Mon écriture a deux petites têtes, la première usine des mots, la deuxième emboutit des images et des textes ; dans la première tête se fabrique un rejeton du cinématographe et de la musique : des temps et un montage dans lesquels une histoire joue des coudes avec les thèmes humains ; la deuxième tête est fainéante et vous demande de faire le travail pour une rencontre, un spectacle, c'est la tête voyeuse et voleuse (la première est la tête chercheuse). Quand il leur faut écrire sur un artiste ou pour un artiste, les deux têtes se causent, parlementent puis postillonnent une petite histoire qui tente de rester en dehors de l'illustration. Et de séduire. De compléter le travail. Il fait souvent froid, les deux têtes se protègent sous le même bonnet. Si mon écriture avait d'autres têtes dont des méchantes, elle pourrait garder une caverne, un souvenir, une toison.

mardi 2 mars 2021

03 - Génissiat, une chute

 

Elle est de bonne tenue, la colonne est droite, la face est certaine, elle sera bien sur la photographie. Elle sera silencieuse, elle nous le promet, elle parlera plus tard, elle chantera aussi, elle veut aller du murmure au cri, elle parle de tango, de sublimation, d’une calme folie, elle nous promet le spectacle.

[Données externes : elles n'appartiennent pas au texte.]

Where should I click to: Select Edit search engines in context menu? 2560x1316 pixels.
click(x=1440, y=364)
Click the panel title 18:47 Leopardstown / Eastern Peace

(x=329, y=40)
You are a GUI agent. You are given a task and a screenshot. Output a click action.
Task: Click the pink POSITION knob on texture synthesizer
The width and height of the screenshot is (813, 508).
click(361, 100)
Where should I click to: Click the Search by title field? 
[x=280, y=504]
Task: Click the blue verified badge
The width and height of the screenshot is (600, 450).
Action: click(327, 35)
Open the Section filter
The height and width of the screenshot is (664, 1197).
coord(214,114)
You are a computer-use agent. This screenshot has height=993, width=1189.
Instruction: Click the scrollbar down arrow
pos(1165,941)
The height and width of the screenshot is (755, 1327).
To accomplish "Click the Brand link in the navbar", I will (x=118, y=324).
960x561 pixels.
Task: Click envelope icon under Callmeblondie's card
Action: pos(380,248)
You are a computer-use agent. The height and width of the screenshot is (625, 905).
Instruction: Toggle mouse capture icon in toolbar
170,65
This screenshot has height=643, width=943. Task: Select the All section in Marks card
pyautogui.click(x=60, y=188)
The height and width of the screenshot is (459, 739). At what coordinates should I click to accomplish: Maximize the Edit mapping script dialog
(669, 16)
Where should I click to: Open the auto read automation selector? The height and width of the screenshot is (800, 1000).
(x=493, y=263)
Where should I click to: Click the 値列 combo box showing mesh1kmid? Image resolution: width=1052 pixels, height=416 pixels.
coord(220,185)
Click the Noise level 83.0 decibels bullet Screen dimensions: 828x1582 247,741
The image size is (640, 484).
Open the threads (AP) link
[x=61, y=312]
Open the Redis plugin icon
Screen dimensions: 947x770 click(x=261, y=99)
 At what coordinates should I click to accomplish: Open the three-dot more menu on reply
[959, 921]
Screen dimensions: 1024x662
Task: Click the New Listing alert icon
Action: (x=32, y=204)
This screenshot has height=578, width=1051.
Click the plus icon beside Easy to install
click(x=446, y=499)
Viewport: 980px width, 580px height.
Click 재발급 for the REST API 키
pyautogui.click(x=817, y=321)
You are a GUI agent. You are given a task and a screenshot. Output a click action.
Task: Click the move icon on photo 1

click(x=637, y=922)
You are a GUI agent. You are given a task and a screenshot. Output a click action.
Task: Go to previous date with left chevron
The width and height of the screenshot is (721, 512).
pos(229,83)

Attendons, demandons, exigeons !

 


 

lundi 1 mars 2021

02 - Génissiat, une chute

 

Ses courbes se tendent à la tentation de les suivre, rien ne doit s’accrocher aux courbes, ça fonce, mon vieux, ça se développe aux regards, ça voudrait toutes les mains pour accompagner une approche, une fuite, un arrêt qui ressemble à un épais vent. Filons, restons !

 


 

dimanche 28 février 2021

01 Génissiat, une chute

 

La présentation se fait. Pas tous côtés, par toutes vitesses et des arrêts, voici l’envol du manteau, voici la démarche des plis et la traîne aux relents de mariage suave. L’allure est étudiée, nous voyons tout de la mariée, nous en guettons la jarretière et ça ne se fait plus, l’érotisme obligé ne se fait plus, l’eau a coulé sous les ponts, buvons !

 


 

 

 

 

 

samedi 27 février 2021

30 (et fin) - Venise en mémoire

 

J’ai appris très tard que la corne de licorne est une dent de narval et que le narval existe. Je dis parfois Nerval, je rectifie vite. Je préfère croire encore en la licorne, invisible aussi et que je n’irai pas rencontrer, je préfère le mythe à un animal tordu,  non maîtrisable et aquatique. Certes, le narval chante. La licorne plaît aux filles. Si je devais manger ou faire travailler une de ces deux bestioles, je choisirais la licorne.

 


 

vendredi 26 février 2021

29 - Venise en mémoire

 

Lignes droites, lignes courbes, le chemin le plus court est appris très tôt, allons droit. Plus tard, je comprends que la courbe est plus intéressante, plus difficile, plus longue et qu’elle me demande de l’exigence, du temps, de l’observation et ce qui peut devenir de la gentillesse, de l’humour et de la sensualité. Les animaux, les plantes et les planètes sont composés de courbes. Même le rayon de soleil, à la longue, se courbe. Aller droit devient pour moi douteux et dangereux.

 


 

jeudi 25 février 2021

28 - Venise en mémoire

 

Je fus impressionné par les jumelles, quatre de mon âge à l’école et je ne m’en approchais pas. Je ne les confondais jamais, même lorsqu’elles échangeaient leurs habits et manières pour s’amuser de nous. Plus tard aussi j’ai rencontré des jumelles. J’ai fini par les perdre de vue, j’en garde un regret. Je devrais affronter ce qui m’impressionne, la peur n’a rien à faire dans cette idiote timidité.

 


 

mercredi 24 février 2021

27 - Venise en mémoire

 

Je ne confonds pas la droite et la gauche. Mon stylo, à l’origine, donnait l’indication. Puis la richesse et la pauvreté, la lutte et le conservatisme, les masses et le pourvoir, j’avais une autre manière de ne pas confondre. Tout devient confus avec l’âge et je voudrais me contenter d’un compromis. Ou passer d’un côté à l’autre sans me cogner, discrètement. Je bricole plutôt de la main gauche. Mon pied d’appel est le droit. J’applaudis des deux mains.